I don’t really know how many years it took to transform my relationship with my Dad and to come to peace with the things that happened in my childhood. My experience with my family reminds me of the fluidity of relationships. If we can only allow our relationships to go through their changes and get to the bottom of our own rage, sorrow and shame – then we have the opportunity to become something we could never imagine.

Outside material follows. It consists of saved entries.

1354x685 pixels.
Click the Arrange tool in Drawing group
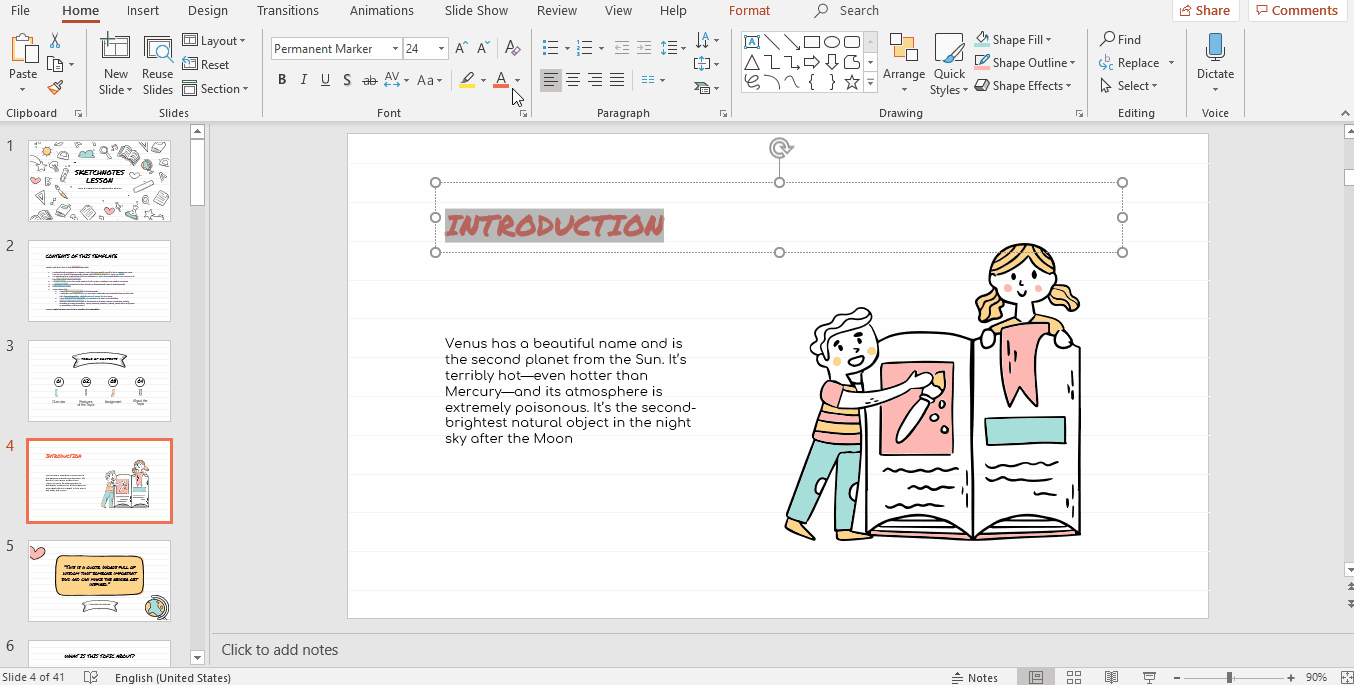pos(903,63)
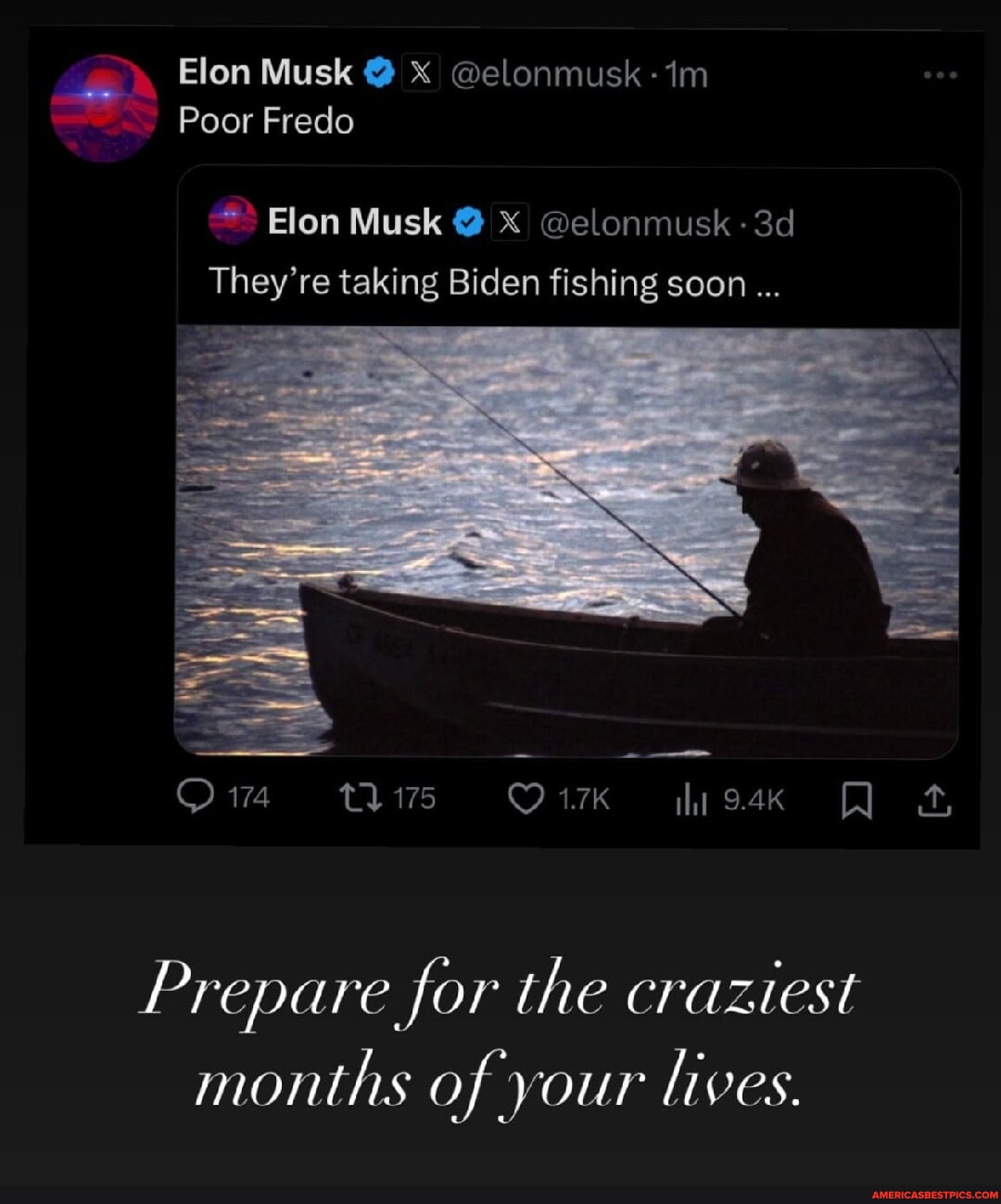This screenshot has width=1001, height=1204.
Task: Click the reply speech bubble icon
Action: click(x=197, y=798)
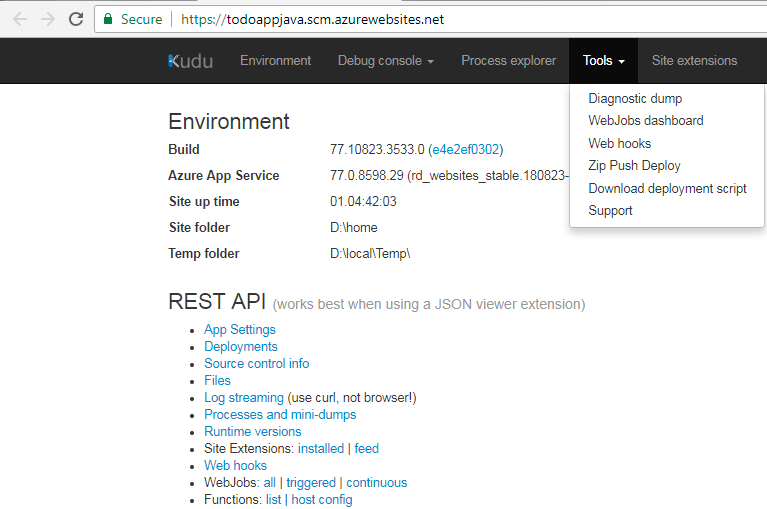Click the browser forward arrow
The height and width of the screenshot is (509, 767).
(x=47, y=19)
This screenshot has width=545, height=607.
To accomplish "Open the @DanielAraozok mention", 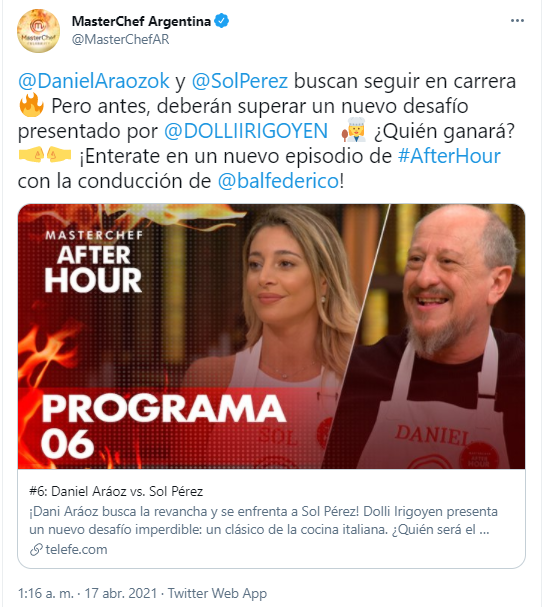I will [x=94, y=81].
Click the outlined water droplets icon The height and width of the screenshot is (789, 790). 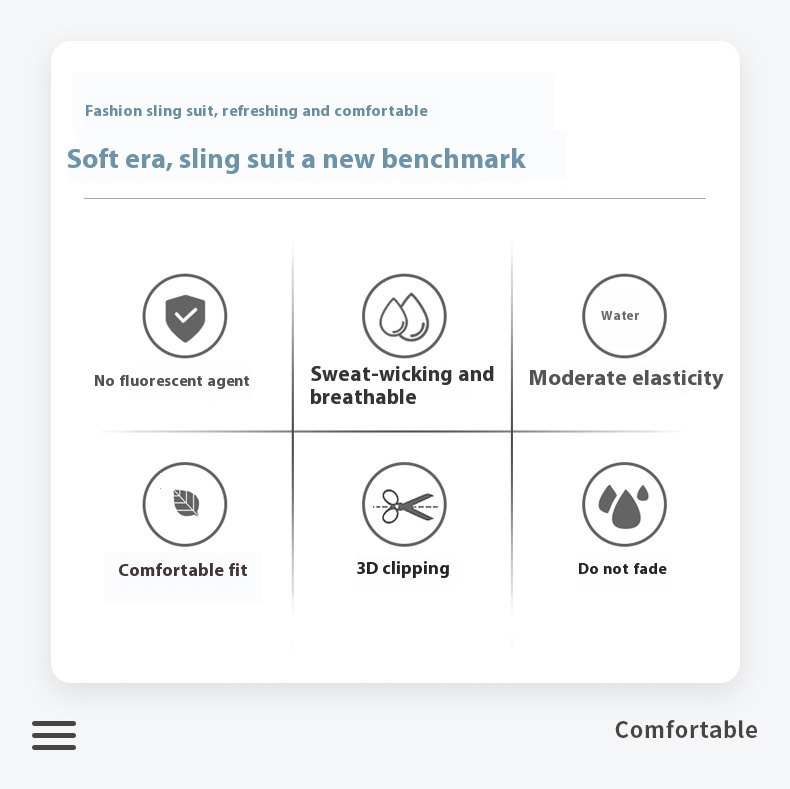coord(404,316)
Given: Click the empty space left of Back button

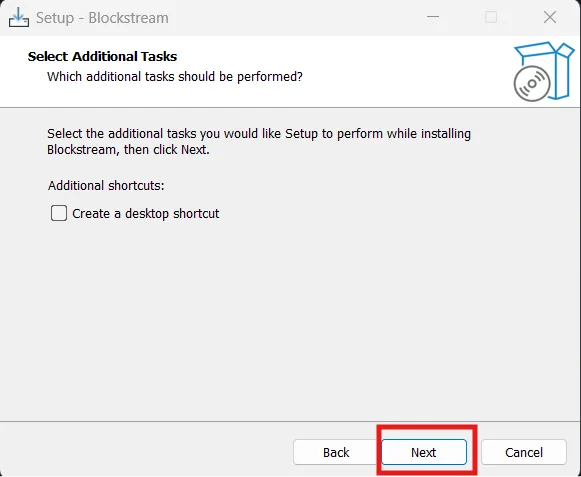Looking at the screenshot, I should click(148, 450).
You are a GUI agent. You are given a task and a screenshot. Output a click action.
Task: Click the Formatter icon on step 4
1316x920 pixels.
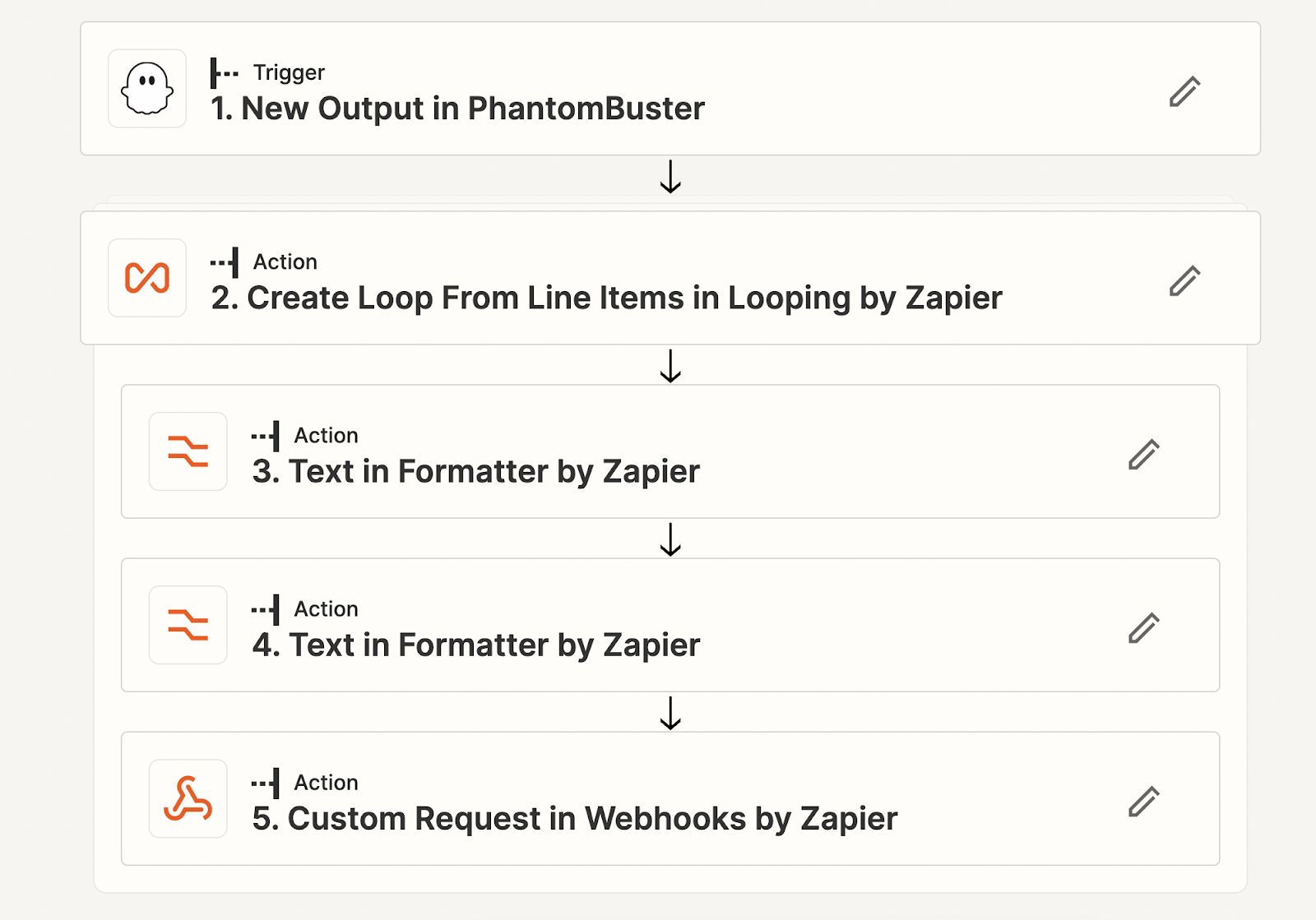[x=188, y=625]
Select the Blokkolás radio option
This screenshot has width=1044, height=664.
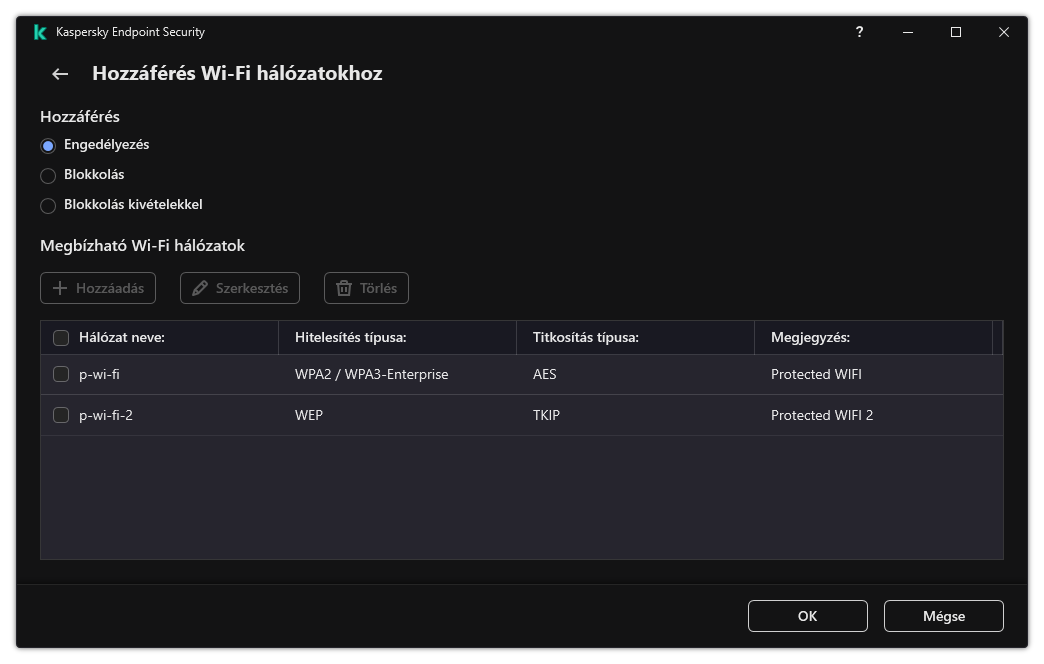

For me it was about becoming a woman who is more conscious, more humble and more compassionate. My brothers and sister have emerged from our childhood as extraordinary human beings. Without them in my life, I would be lost. They are my partners in many ways. No one else in my life will ever know what it was to grow up in that house. We have shared experience of growing, grief, and memories. Instead of it making us more distant, it only continues to make us stronger. My older brother, Joey always says, “Friends will come and go but you’ll always have family.” And I am confident I will always have these three in my life.
So, back to the question; Am I forgiving?
Forgiveness is supposedly the balm for old war wounds. I’ve ventured there over the years and always came back with the same answer. I cannot erase something that is a part of me. All I can do day after day is try to accept what happened. Forgiveness entails a rational decision. A child is not rational. A child just feels. You can’t explain soul work to a child. I will let the child me feel and hold her while she cries. That is the best that I can do.
But forgiveness as an adult is really about Acceptance. To accept what happened, to understand the child within me will never forgive it, but that my adult self fully accepts and forgives it.
Knowing and accepting doesn’t always take the pain of what happened to our family away, but it does help us to unwrap the fear and trauma and see the good inside of each of us. Maybe it even helps us to forgive OURSELVES a little more.